• Requirements:
Write out, word for word, the passage of the account of network coding in the Pacific below that opens with the words containing "One of the first" and closes with "didn’t exist here.".

In 2002, I was seconded to the University of the South Pacific for a few weeks to teach Internet programming to students and staff. At the time, Fiji’s Internet connection was a rather inadequate satellite link – you could literally greet the incoming bits individually. The Southern Cross Cable had just been laid, but politics had it that there was no connection to. So I put up with hitting “Get Mail” on my laptop as I got into the office and, come lunchtime a few hours later, have at least some of my e-mails. I later got to experience the joys of satellite Internet in the Pacific in Tonga and Samoa, where nations with populations into the hundreds of thousands had to share satellite links with at best a couple of dozen Mbit/s capacity.
In 2011, ‘Etuate Cocker started a PhD with me. As a Tongan, he had a personal interest in documenting and improving connectivity in the Pacific. Together (and with the help of a lot of colleagues literally around the world), we built the IIBEX beacon network, which documented rather clearly the quality of connectivity available in satellite-connected places such as (then) Tonga, Niue, Tuvalu or the Cook Islands. We were able to document the improvements seen when islands connected to fibre or upgraded their satellite connection. Still, it became clear that a fibre connection would likely stay literally out of reach for a number of islands, where small population / GDP and remoteness conspire against any business case.
At around the same time ‘Etuate started, I became aware of the work by Muriel Médard and colleagues on network coding and TCP. This seemed like a way of dealing with at least some of the packet loss on satellite links, and so we conferred with Muriel: The idea of network coding the Pacific was born. Maybe we could do something to add value to satellite links. Muriel linked us with Steinwurf, a Danish company she had co-founded with Frank Fitzek – they had the software we needed (well, more or less).
Trying it out on site
With the help of PICISOC, ISIF Asia and Internet NZ, we went out to four islands in the Pacific: Rarotonga (Cook Islands), Niue, Funafuti (Tuvalu), and eventually to Aitutaki (Cook Islands) to deploy network coding gear (mainly consisting of an encoder/decoder machine, and in Aitutaki and Rarotonga also of a small network with two Intel NUCs each). Our respective local partners were Telecom Cook Islands (now Bluesky), Internet Niue and Tuvalu Telecom.
Off-island, we have an encoder/decoder at the University of Auckland and also at the San Diego Supercomputer Centre (SDSC).
Péter Vingelmann from Steinwurf chipped in and not only provided us with exactly the software we needed, but also accompanied us via Skype during the deployments. He works remotely from Hungary, which for him meant absolutely ungodly hours! The software we now use encodes any IP packet arriving at the encoder destined for a host on the other side of the link. More specifically, it takes a number of incoming IP packets and replaces them with a larger number of coded UDP packets, which are then sent to the decoder on the other side of the link, which recovers the original IP packets. So we really code everything: ICMP, UDP, TCP – but it is the TCP where coding really makes a difference.
One of the first insights was that no site is quite like the other: Rarotonga and Aitutaki are both supplied by O3b medium earth orbit satellites. In 2015, neither island quite managed to utilise all of its respective satellite bandwidth. In 2015, Aitutaki had just recently upgraded to O3b and “inofficially” had more bandwidth available than we assumed – thanks probably due to O3b quietly throwing spare bandwidth at the link. Its local access network was awaiting a variety of upgrades, so there simply wasn’t enough local demand on the link. Being on a Telecom Wifi hotspot, I had one of the best Internet connections I’ve ever had in the Pacific. Lucky Aitutaki! Network coding offered no gain here – the problem it solves simply didn’t exist here.

• Supplied entries:
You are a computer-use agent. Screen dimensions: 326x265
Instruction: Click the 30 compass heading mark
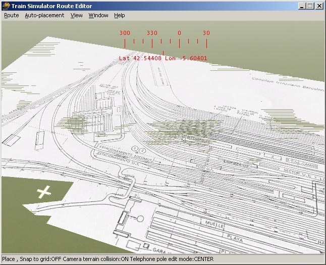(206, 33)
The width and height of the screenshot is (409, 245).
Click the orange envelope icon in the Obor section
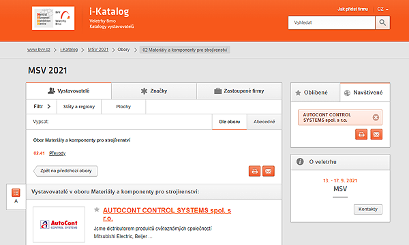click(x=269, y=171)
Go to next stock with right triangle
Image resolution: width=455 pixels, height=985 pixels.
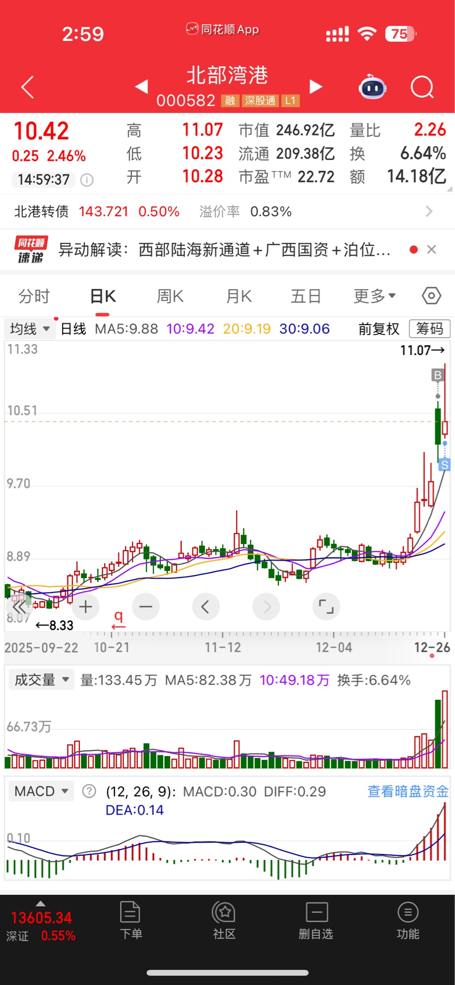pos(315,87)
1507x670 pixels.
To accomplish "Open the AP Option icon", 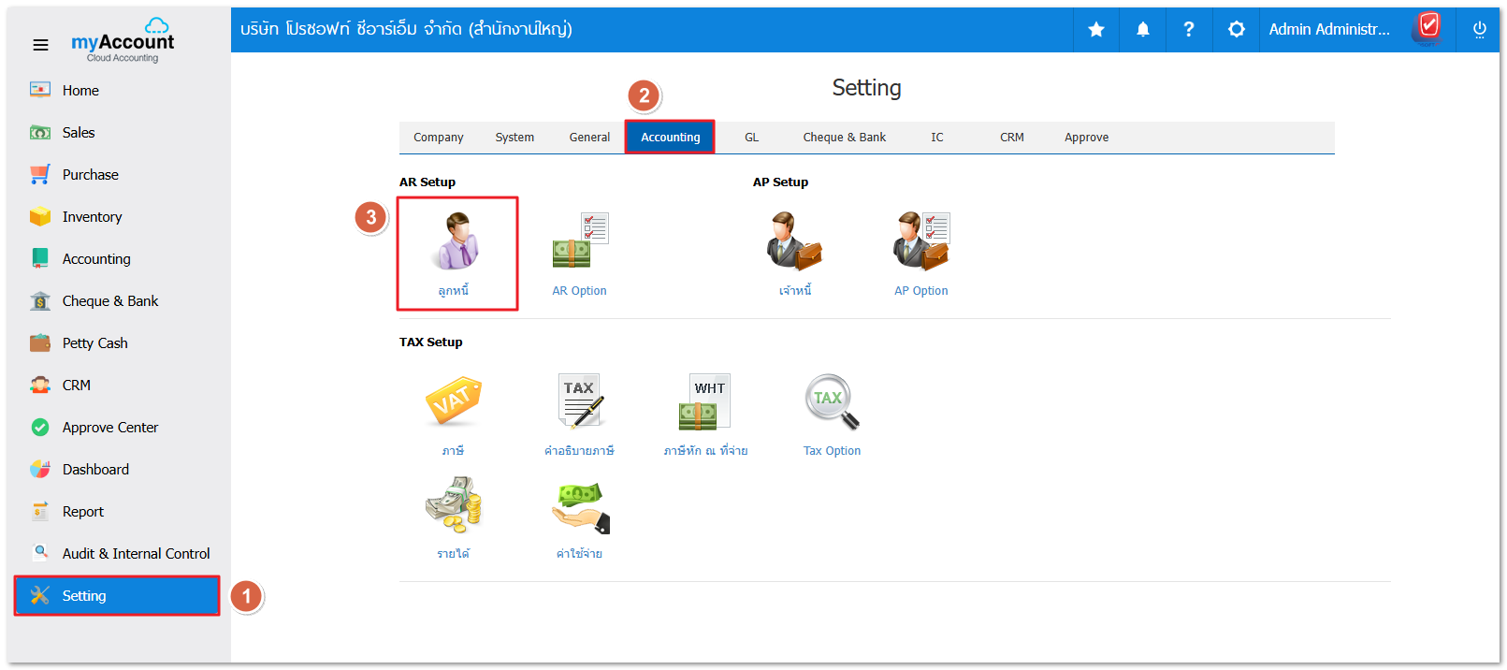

==

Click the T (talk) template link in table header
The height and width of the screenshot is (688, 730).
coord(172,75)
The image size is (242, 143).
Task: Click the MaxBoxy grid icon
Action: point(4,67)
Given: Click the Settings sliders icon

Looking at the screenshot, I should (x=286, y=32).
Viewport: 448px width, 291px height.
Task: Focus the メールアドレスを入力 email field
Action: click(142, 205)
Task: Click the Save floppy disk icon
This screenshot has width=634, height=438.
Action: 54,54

==

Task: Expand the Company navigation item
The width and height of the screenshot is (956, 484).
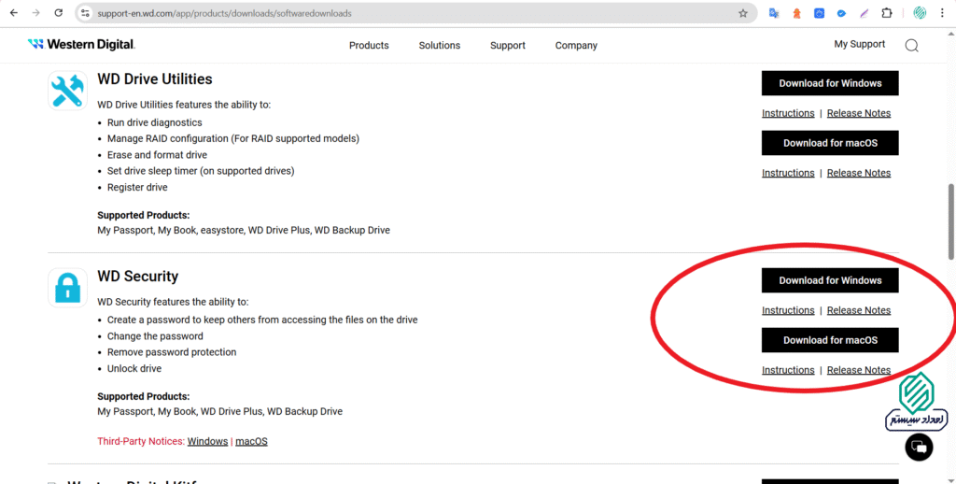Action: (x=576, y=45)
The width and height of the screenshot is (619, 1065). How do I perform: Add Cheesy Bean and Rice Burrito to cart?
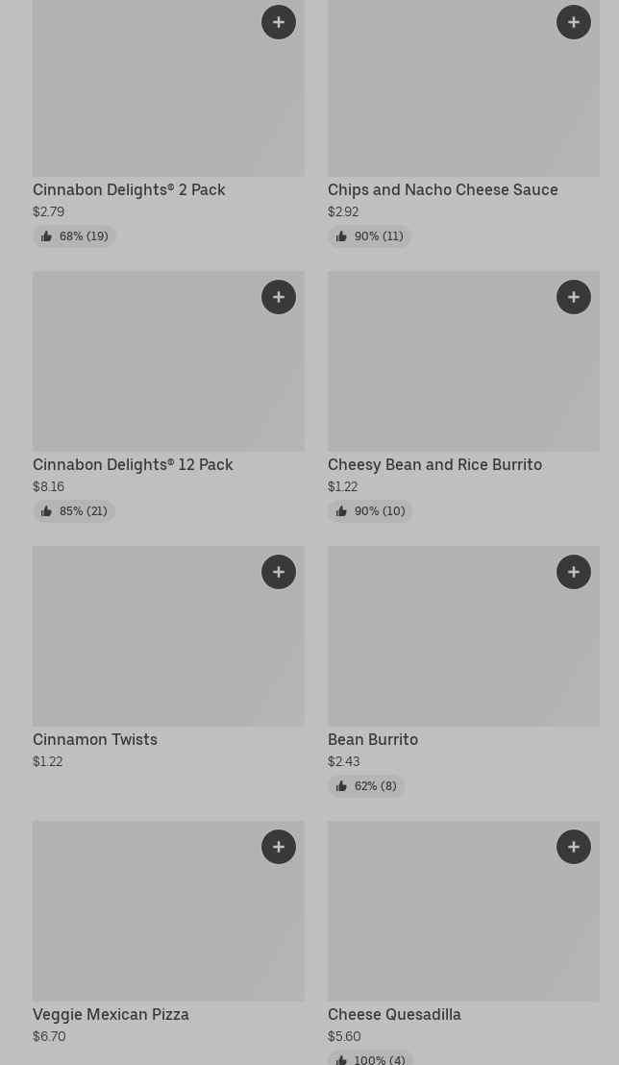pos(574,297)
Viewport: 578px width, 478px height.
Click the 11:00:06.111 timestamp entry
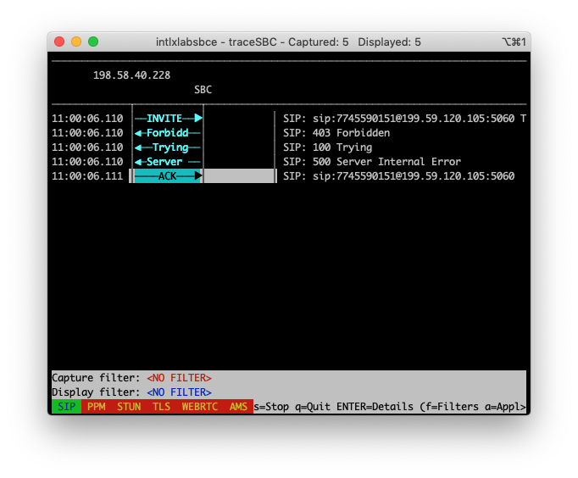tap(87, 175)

• Worked solution:
One of the first insights was that no site is quite like the other: Rarotonga and Aitutaki are both supplied by O3b medium earth orbit satellites. In 2015, neither island quite managed to utilise all of its respective satellite bandwidth. In 2015, Aitutaki had just recently upgraded to O3b and “inofficially” had more bandwidth available than we assumed – thanks probably due to O3b quietly throwing spare bandwidth at the link. Its local access network was awaiting a variety of upgrades, so there simply wasn’t enough local demand on the link. Being on a Telecom Wifi hotspot, I had one of the best Internet connections I’ve ever had in the Pacific. Lucky Aitutaki! Network coding offered no gain here – the problem it solves simply didn’t exist here.